%%

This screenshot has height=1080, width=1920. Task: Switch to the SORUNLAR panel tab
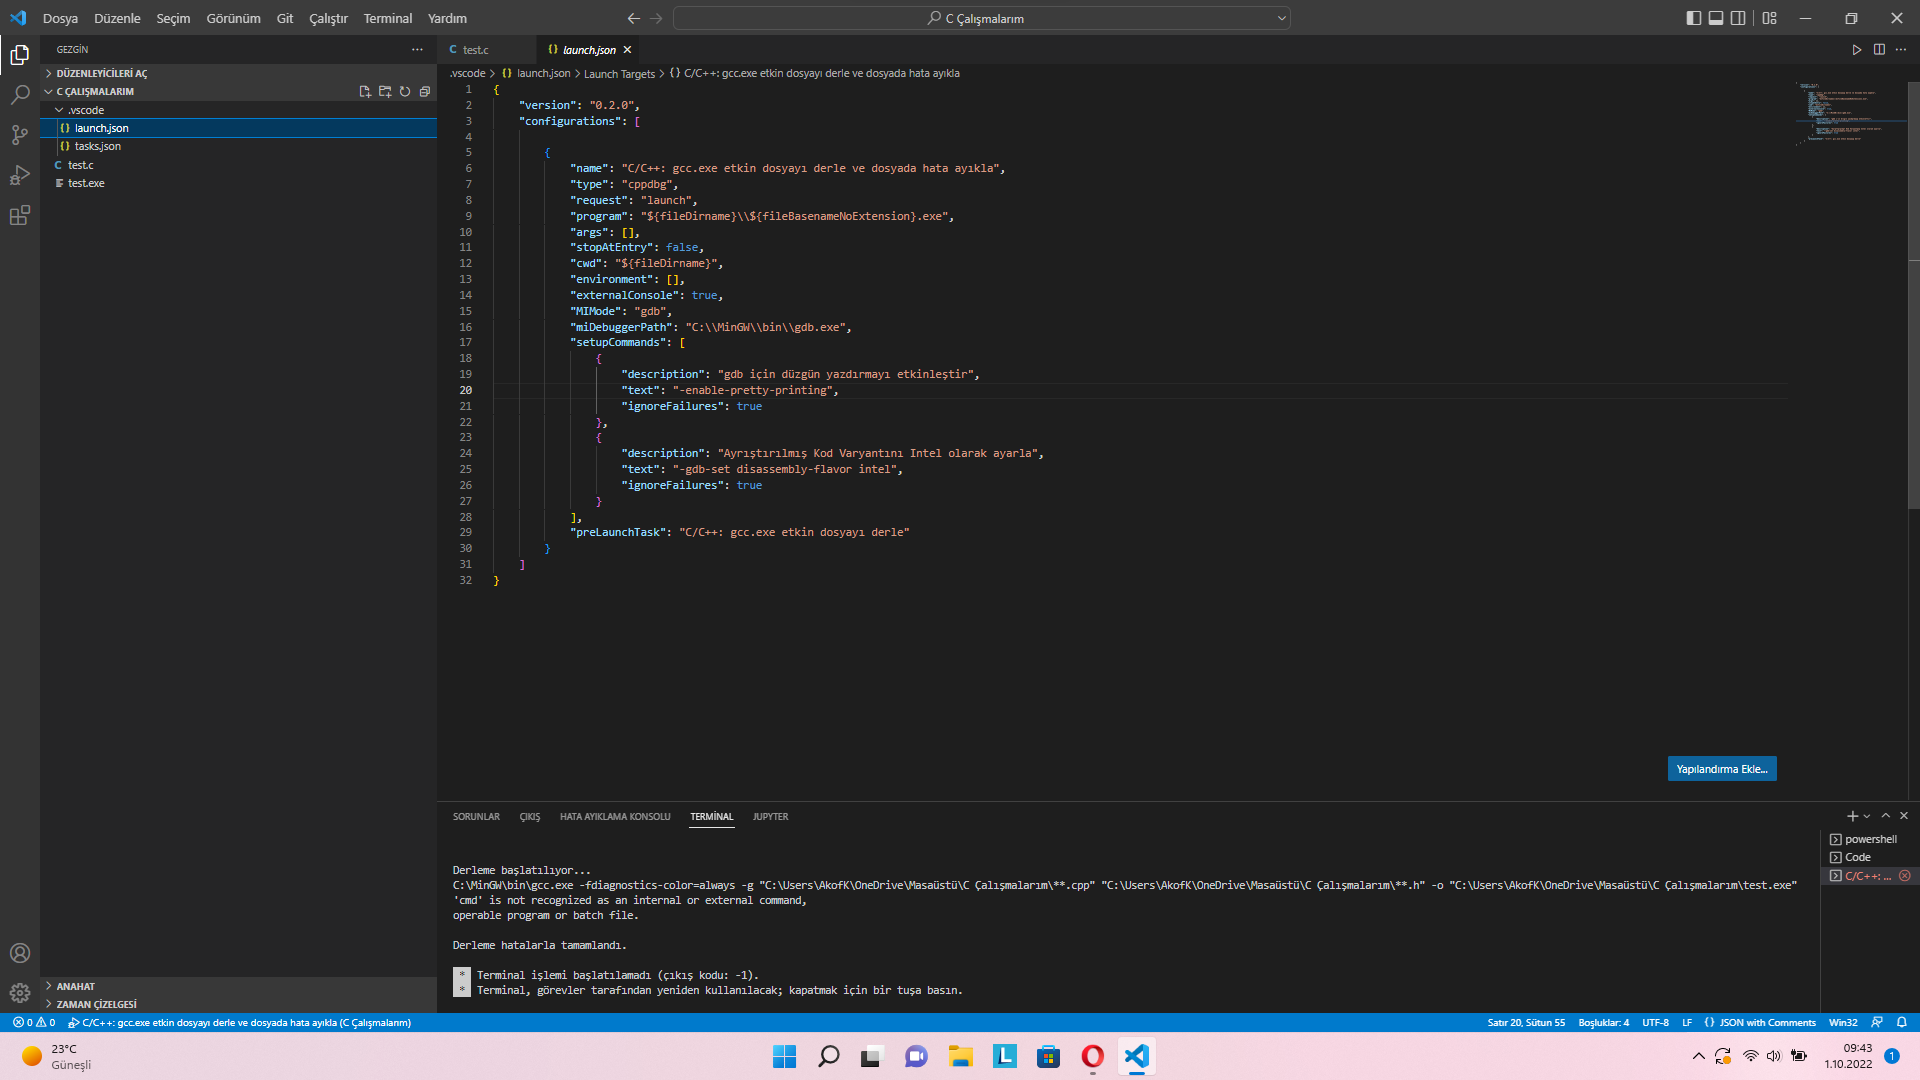[x=476, y=817]
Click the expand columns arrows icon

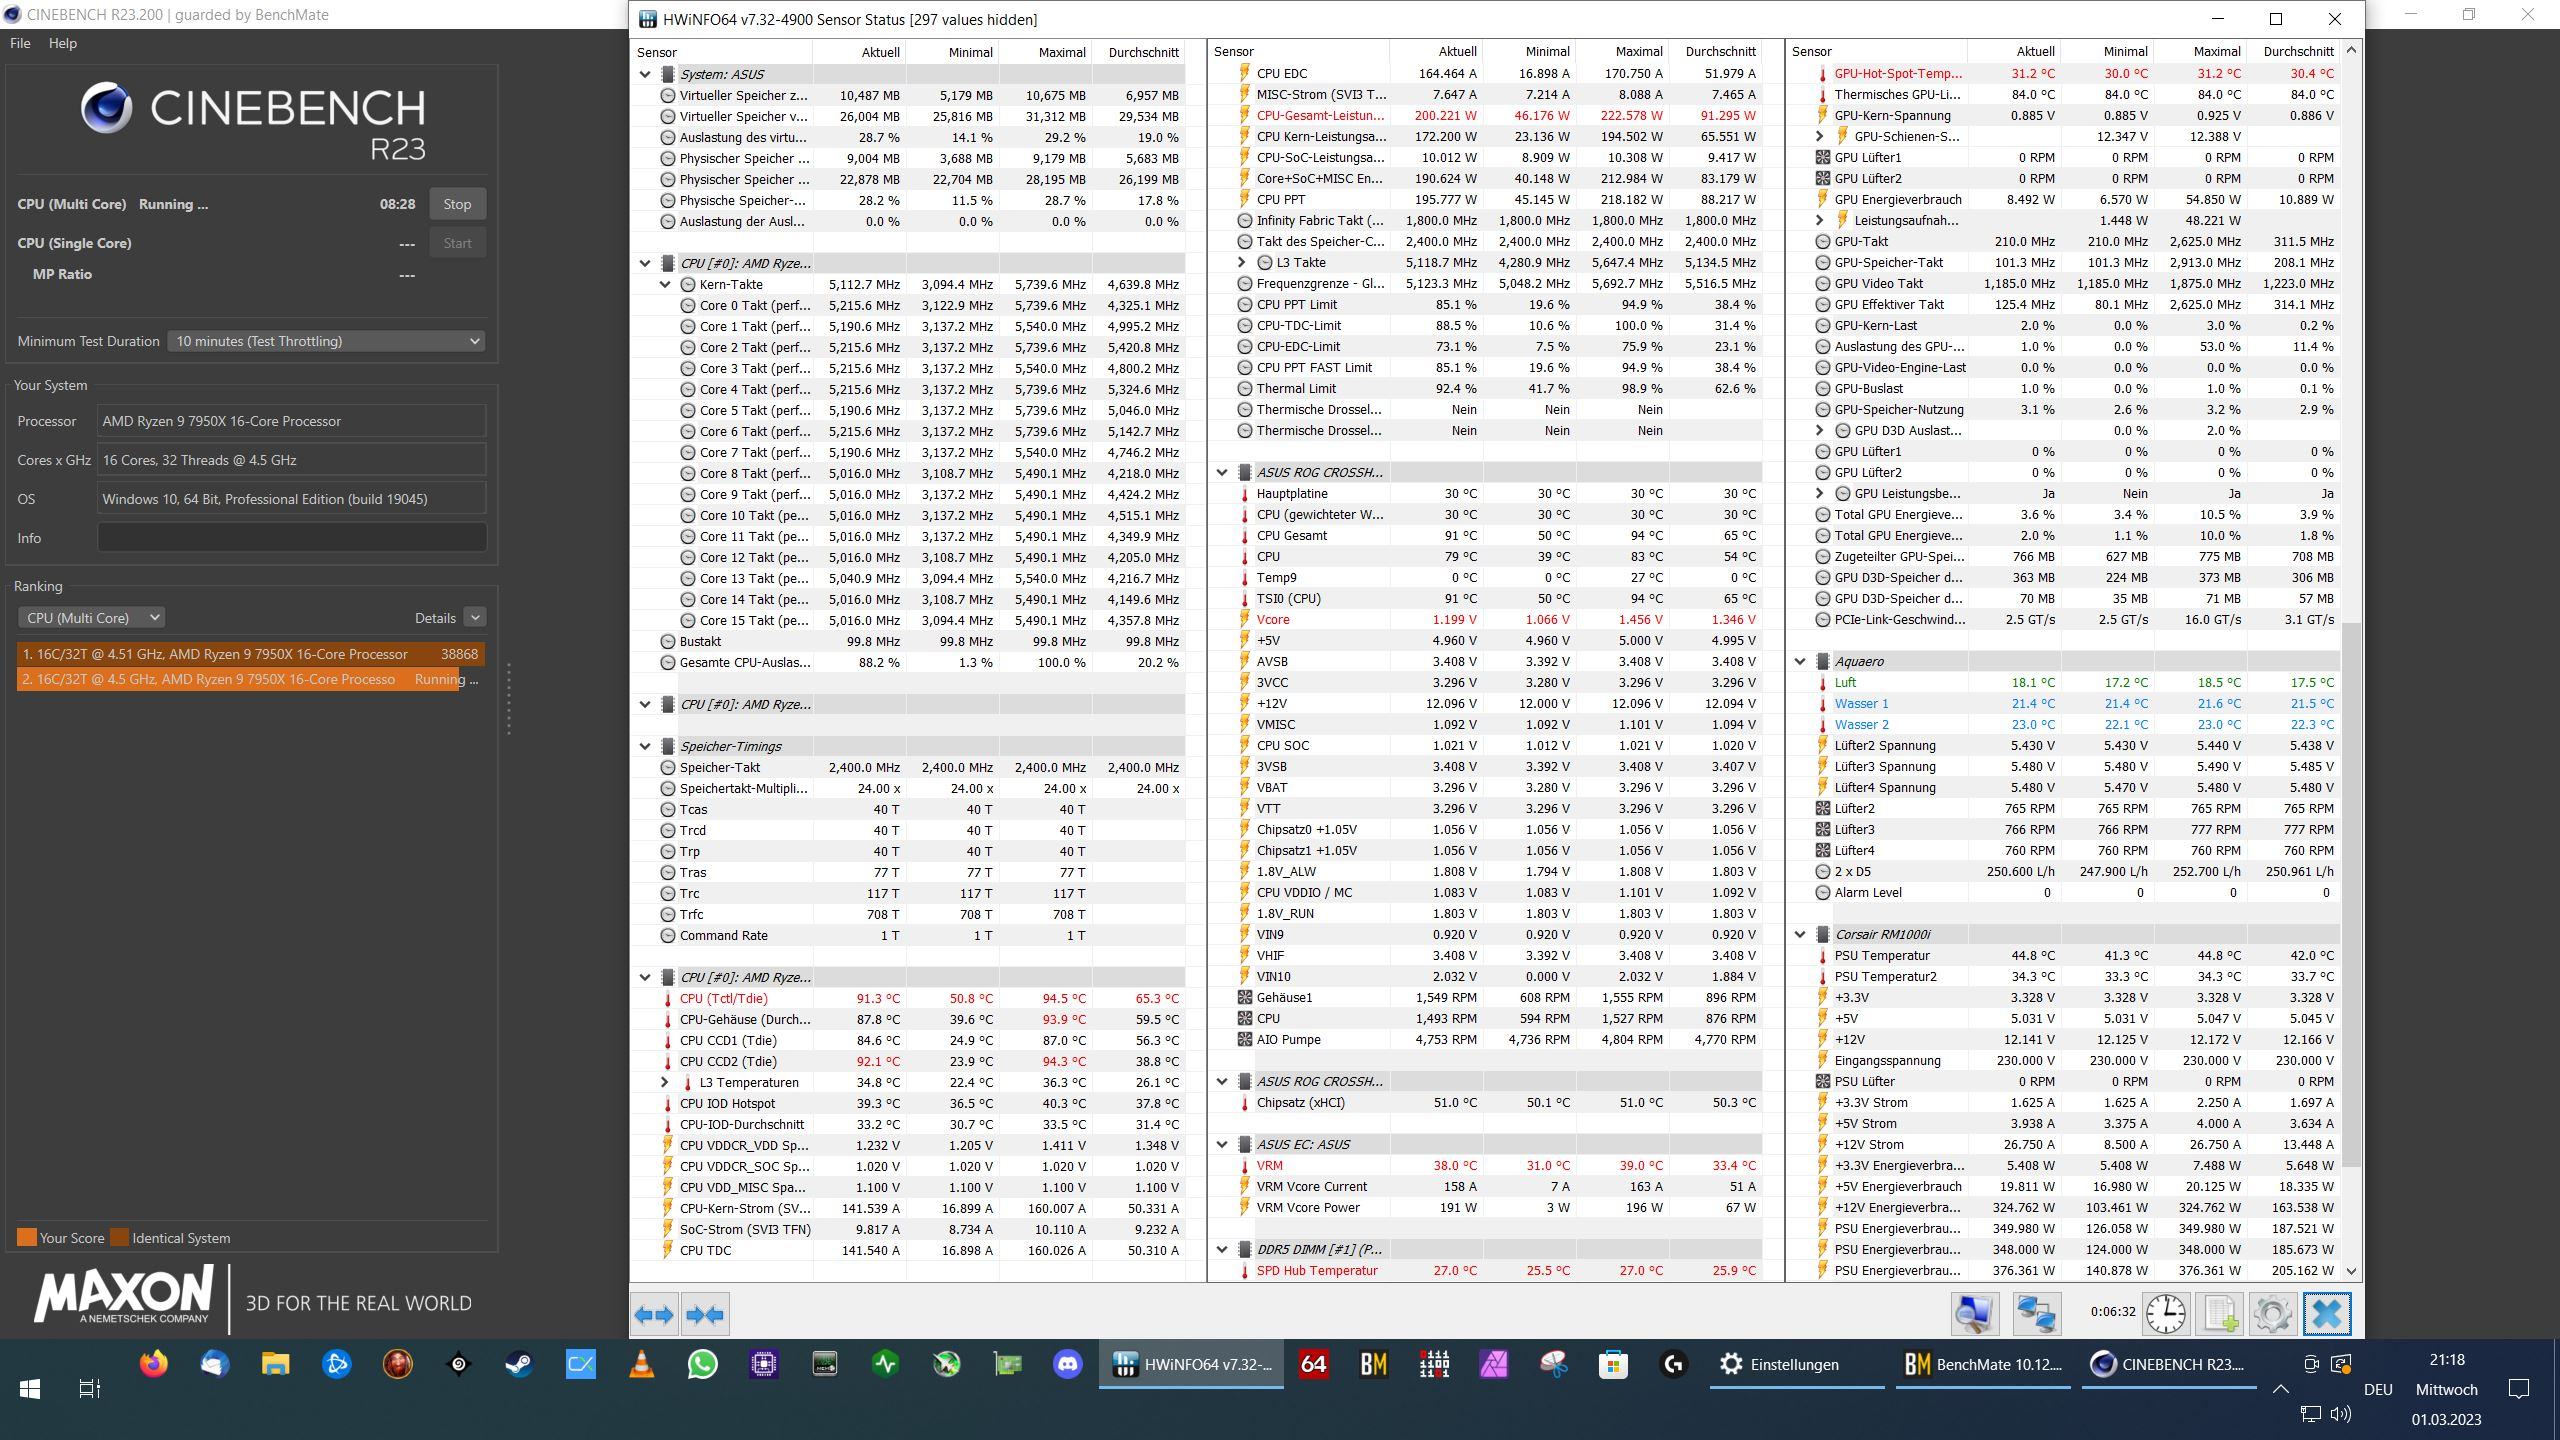(654, 1314)
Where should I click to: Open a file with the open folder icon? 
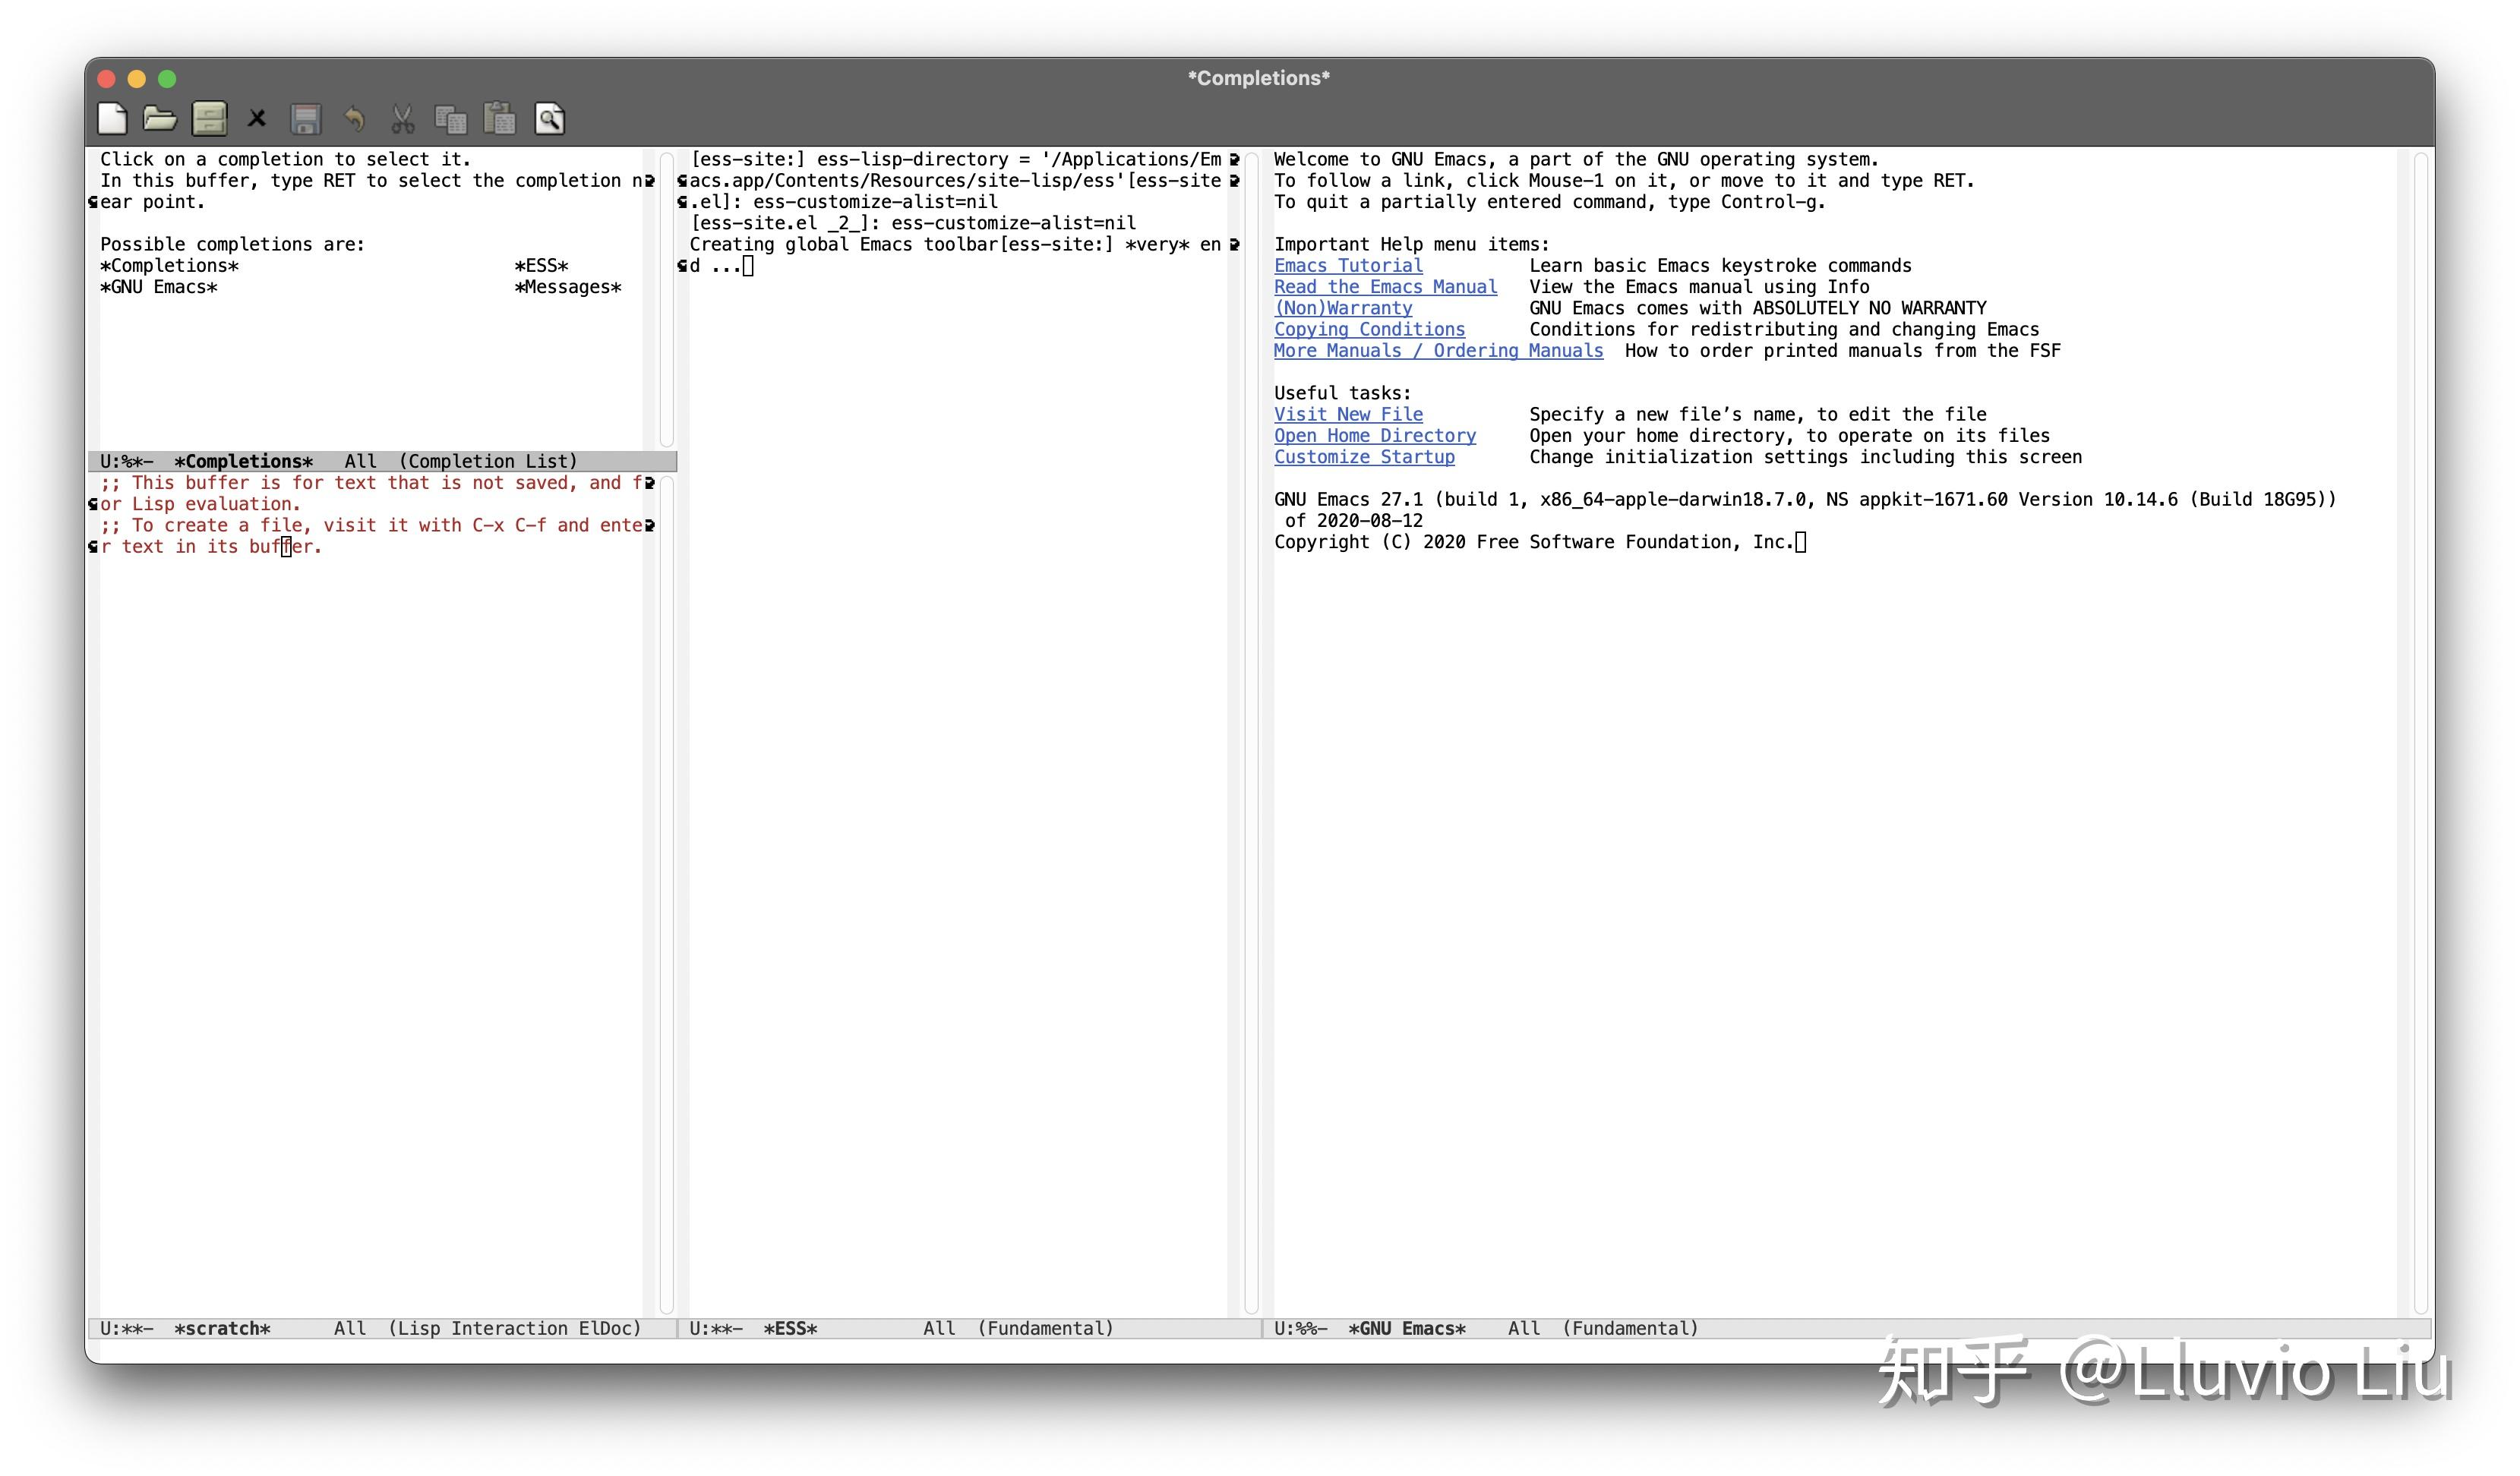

%%

_Directions:_
Copy only the lines running from the one that holds "Click the expand columns arrows icon" through the last line of the data, and include both of those lines. Do not copy any pictures.

_Result of the task:_
Click the expand columns arrows icon

(654, 1314)
Where should I click to: Open a file with the open folder icon? 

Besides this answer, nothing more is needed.